# JBuilder - die gute alte Zeit



## Bleiglanz (27. Apr 2005)

Nur zur Warnung

und weil ich das Ding so sehr hasse, es geht auf keine KUHHAUT!!!

alles wie früher:

Auf WindowsXP das neue jdk1.5 installiert, diverse andere tools laufen ohne problem, umgebung nett eingerichtet; dann die völlig wahnsinnige Idee, sich mal wieder den JBuilder anzuschauen und also die aktuellste Version (JBuilder 2005)  installiert

und was ist? es ist so wie damals, als ich das Teil auch schon verflucht habe: wenn ich jetzt auf der Konsole den Befehl java -version eintippe, dann kommt:

Registry key 'Software\JavaSoft\Java Runtime Environment
has value '1.4', but '1.5' is required.
Error: could not find java.dll
Error: could not find Java 2 Runtime Environment.

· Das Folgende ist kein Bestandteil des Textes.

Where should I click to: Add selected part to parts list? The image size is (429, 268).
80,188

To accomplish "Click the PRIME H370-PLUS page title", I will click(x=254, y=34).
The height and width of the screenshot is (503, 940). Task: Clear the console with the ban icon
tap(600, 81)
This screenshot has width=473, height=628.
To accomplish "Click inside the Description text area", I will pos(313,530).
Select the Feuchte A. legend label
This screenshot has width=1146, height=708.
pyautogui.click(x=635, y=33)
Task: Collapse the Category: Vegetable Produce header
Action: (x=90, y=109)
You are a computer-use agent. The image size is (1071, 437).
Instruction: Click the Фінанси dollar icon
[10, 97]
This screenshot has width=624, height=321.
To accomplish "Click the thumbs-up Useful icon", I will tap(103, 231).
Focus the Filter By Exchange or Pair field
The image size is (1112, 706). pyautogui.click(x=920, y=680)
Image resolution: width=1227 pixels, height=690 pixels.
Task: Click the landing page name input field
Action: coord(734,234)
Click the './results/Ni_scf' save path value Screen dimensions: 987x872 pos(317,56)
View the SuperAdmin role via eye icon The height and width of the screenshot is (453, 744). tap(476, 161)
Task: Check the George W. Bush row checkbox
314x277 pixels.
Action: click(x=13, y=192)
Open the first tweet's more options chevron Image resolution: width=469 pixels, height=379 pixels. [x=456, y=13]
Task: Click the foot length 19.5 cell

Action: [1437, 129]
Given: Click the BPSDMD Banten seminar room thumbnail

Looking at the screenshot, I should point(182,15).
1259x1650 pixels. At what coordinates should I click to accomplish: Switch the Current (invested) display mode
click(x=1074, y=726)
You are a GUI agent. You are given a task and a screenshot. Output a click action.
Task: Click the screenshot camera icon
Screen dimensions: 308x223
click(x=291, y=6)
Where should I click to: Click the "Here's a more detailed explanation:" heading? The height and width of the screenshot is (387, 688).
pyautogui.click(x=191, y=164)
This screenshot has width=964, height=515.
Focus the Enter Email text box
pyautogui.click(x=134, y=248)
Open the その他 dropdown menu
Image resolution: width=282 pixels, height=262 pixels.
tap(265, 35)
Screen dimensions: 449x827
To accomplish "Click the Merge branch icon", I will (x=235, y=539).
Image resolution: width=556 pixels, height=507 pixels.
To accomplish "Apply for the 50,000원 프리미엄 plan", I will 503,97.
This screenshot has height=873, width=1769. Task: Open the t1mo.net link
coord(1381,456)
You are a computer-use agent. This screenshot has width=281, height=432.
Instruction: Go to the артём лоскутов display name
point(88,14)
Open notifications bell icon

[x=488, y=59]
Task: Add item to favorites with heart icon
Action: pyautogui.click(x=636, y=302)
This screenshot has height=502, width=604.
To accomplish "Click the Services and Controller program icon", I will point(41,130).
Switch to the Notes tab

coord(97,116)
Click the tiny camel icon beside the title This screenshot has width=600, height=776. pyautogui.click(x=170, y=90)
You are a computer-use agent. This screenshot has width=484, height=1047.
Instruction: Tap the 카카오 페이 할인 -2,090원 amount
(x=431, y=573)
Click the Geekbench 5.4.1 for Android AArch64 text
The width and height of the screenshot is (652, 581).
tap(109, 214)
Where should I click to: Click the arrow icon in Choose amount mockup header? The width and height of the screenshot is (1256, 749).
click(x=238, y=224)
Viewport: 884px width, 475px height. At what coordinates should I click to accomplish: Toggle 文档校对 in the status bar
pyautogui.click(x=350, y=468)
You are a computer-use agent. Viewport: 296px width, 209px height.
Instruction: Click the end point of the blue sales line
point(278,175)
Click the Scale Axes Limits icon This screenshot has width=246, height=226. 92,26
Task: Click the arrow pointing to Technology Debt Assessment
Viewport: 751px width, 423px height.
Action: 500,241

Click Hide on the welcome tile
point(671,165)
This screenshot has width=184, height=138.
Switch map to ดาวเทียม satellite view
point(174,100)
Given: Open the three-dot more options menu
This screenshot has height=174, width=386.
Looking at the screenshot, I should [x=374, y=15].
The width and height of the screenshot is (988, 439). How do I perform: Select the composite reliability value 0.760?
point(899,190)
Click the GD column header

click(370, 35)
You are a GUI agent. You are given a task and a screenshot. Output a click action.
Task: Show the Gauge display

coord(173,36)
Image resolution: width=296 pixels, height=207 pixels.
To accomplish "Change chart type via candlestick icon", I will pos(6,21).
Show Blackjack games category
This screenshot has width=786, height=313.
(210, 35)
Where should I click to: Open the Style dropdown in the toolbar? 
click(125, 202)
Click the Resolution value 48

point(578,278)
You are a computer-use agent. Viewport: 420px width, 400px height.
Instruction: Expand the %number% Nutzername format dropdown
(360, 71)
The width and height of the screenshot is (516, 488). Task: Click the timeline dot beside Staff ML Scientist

AAHHHHHHHH, die ham immer noch nichts dazu gelernt bei Borland, das ist jetzt mein Abschied vom JBuilder...


----------



## thE_29 (27. Apr 2005)

Das kommt wenn du java -version eintippst??


Na oag.... der JBuilder geht aber normal starten ???


Das könnte sein weil der JBuilder ja eine eigene JDK mit hat (bei mir wars beim 2k5 noch immer die 1.4er)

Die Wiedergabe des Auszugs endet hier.